= Riccardo Poli =

Italian computer scientist and professor

Riccardo Poli (born 1961) is a Professor in the Department of Computing and Electronic Systems of the University of Essex. His work has centered on genetic programming.

==Education==
Poli started his academic career with a Laurea in electronic engineering from the University of Florence in 1989. He then did a PhD in biomedical image analysis (1993) at the same university. He later became an expert in the field of evolutionary computation, working as a Lecturer and then a Reader at the University of Birmingham from 1994 until 2001, when he moved to Essex as a professor. Poli has published around 240 refereed papers and two books (Langdon and Poli, 2002; Poli, Langdon, McPhee, 2008) on the theory and applications of genetic programming, evolutionary algorithms, particle swarm optimisation, biomedical engineering, brain–computer interfaces, neural networks, image analysis, signal processing, biology and psychology.

He is a member of the EPSRC Peer Review College, an EU expert evaluator and a grant-proposal referee for Irish, Swiss and Italian funding bodies.

==Genetic Programming==
He is a Fellow of the International Society for Genetic and Evolutionary Computation and a recipient of the EvoStar award for outstanding contributions to this field (2007). He was an ACM SIGEVO executive board member until 2013. He was co-founder and co-chair of the European Conference on GP (EuroGP) (1998–2000, 2003). He was general chair (2004), track chair (2002, 2007), business committee member (2005), and competition chair (2006) of ACM’s Genetic and Evolutionary Computation Conference, co-chair of the Foundations of Genetic Algorithms Workshop (FOGA) (2002) and technical chair of the International Workshop on Ant Colony Optimisation and Swarm Intelligence (2006).

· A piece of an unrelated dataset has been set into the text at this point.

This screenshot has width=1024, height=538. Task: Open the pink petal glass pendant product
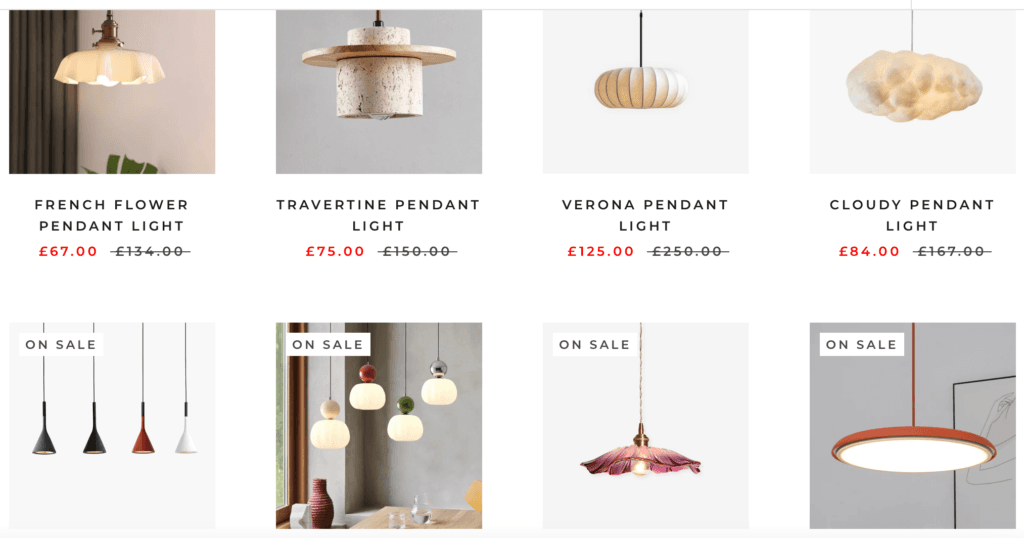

Poli is an associate editor of Genetic Programming and Evolvable Machines, Evolutionary Computation and the International Journal of Computational Intelligence Research. He is an advisory board member of the Journal on Artificial Evolution and Applications and an editorial board member of Swarm Intelligence.

Poli co-wrote Foundations of Genetic Programming and A Field Guide to Genetic Programming. A book review in Genetic Programming and Evolvable Machines noted that the latter book was unusual because it had been published under a Creative Commons license.